Implementing Matrix Multiplication in Triton with L2 Cache Optimization: A Tutorial

A tutorial on matrix multiplication implementation with GPU memory hierarchy optimization

05-11-2025

Matrix Multiplication and Memory

Before diving into Triton kernels or any optimization tricks, I think it's worth grounding the discussion in what we're actually trying to speed up: matrix multiplication. If you're already familiar with the basics, feel free to jump to the next part. This part is more about setting the stage for why things get complicated on a GPU.

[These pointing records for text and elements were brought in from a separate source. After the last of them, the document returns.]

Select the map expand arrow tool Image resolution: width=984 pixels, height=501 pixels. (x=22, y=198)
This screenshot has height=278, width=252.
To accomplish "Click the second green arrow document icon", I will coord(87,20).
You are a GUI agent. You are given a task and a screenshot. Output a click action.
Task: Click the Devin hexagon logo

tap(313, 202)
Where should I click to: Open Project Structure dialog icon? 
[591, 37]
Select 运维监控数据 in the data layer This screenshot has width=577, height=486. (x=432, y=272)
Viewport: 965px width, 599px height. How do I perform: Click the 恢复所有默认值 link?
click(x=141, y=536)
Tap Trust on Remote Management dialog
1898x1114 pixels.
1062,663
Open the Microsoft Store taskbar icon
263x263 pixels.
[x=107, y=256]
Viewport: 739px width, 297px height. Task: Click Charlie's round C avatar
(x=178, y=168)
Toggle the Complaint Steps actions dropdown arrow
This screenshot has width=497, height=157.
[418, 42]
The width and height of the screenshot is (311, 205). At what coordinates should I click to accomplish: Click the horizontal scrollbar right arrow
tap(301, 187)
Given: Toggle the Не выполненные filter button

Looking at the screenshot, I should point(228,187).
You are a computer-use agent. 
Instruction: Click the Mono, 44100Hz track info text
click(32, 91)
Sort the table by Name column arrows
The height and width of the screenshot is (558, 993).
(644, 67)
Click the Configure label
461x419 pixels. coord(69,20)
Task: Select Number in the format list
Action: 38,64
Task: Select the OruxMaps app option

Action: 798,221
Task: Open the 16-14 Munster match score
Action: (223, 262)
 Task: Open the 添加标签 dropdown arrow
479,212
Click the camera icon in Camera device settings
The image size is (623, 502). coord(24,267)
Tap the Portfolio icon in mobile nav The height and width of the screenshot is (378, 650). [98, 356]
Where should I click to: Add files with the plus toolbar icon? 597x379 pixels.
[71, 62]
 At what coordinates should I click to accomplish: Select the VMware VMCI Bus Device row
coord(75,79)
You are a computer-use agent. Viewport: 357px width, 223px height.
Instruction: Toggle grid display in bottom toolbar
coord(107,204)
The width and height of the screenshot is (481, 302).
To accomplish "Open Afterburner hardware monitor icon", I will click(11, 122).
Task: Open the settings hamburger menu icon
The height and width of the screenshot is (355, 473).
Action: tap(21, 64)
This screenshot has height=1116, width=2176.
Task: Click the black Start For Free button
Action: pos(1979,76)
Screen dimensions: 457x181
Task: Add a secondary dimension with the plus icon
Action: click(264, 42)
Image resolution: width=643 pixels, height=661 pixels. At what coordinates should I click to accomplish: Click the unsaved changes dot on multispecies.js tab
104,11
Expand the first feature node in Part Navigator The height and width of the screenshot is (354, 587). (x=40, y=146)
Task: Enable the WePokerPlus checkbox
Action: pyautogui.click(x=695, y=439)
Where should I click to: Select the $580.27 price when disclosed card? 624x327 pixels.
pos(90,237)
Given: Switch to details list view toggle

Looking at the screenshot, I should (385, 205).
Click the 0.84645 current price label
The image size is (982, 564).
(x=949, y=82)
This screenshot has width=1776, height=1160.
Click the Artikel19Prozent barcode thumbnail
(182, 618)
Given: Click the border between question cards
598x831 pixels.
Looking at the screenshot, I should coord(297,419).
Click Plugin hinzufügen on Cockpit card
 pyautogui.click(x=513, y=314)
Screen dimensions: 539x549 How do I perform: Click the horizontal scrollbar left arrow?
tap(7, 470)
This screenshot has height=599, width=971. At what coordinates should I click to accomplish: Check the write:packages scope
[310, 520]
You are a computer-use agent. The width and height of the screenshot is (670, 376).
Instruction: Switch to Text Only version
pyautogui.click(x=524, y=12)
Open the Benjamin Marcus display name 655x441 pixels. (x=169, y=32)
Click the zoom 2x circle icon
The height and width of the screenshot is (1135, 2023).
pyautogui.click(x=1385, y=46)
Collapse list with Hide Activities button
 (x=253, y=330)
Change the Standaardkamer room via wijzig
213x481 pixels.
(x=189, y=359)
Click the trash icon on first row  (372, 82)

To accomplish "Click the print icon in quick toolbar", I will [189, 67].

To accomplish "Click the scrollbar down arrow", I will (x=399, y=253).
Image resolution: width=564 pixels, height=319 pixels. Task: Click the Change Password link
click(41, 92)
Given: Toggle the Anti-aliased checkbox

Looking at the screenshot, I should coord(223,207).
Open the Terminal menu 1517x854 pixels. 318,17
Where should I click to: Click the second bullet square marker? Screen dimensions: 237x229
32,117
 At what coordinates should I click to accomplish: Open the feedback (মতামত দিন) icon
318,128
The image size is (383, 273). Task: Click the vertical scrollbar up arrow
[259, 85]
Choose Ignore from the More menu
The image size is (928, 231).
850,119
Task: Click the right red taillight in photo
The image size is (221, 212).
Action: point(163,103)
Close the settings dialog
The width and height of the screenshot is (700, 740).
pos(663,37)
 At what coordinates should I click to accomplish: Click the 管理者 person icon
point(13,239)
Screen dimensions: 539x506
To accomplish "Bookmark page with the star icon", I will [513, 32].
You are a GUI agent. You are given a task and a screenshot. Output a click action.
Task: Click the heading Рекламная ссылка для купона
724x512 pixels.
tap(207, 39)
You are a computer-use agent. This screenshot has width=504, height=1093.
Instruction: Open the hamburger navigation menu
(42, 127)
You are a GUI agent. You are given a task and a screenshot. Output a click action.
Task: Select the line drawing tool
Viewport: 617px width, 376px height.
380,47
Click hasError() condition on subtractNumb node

Matrix multiplication is probably one of the most straightforward operations to write down but deceptively hard to optimize. You take two matrices, say $A$ of shape $(M, K)$ and $B$ of shape $(K, N)$, and you want to compute $C = AB$ of shape $(M, N)$. Each element $C_{ij}$ is a dot product between the $i$-th row of $A$ and the $j$-th column of $B$. That's it. One loop over rows, one over columns, and one over the inner dimension $K$ for the dot product:

# Simple matrix multiplication
for i in range(M):
    for j in range(N):
        for k in range(K):
            C[i][j] += A[i][k] * B[k][j]

But that triple for-loop is exactly what we want to avoid, especially on a GPU.

Jumping back to hardware for a second. Unlike other languages, when I started looking into Triton, different hardware-related terms kept coming up (e.g. DRAM, SRAM, etc.) I vaguely knew GPUs had different types of memory, but I hadn't internalized what that meant. So here's what I learned, put concisely.

GPUs have a memory hierarchy. DRAM, or global memory, is huge (e.g. 10GB) but slow. Accessing DRAM takes hundreds of clock cycles. On the other hand, there's SRAM, which is super fast (a few cycles), but tiny (typically just tens of kilobytes per thread block). This SRAM is also called shared memory, and using it well is one of the biggest goals in GPU programming, which is why FlashAttention was so useful.

Now imagine if we actually ran that triple for-loop above on the GPU, naïvely. Every access to A[i][k] or B[k][j] would go to DRAM, which is a lot of memory traffic. Worse, the same values would get read over and over again by different threads, wasting bandwidth. So even though the GPU has hundreds of threads ready to compute some numbers, they end up waiting around for memory. That's the bottleneck—not compute, but memory.

Memory vs Compute

This is a figure taken from Horace's blog. Despite the fast speed of "Compute", it still has to wait for "Memory" to send over the data.

This is where things started to click for me. If DRAM is the bottleneck, then optimization is basically a game of reducing DRAM reads. The idea is to read chunks of the matrices into faster SRAM, reuse them as much as possible, and only go back to DRAM when we have to.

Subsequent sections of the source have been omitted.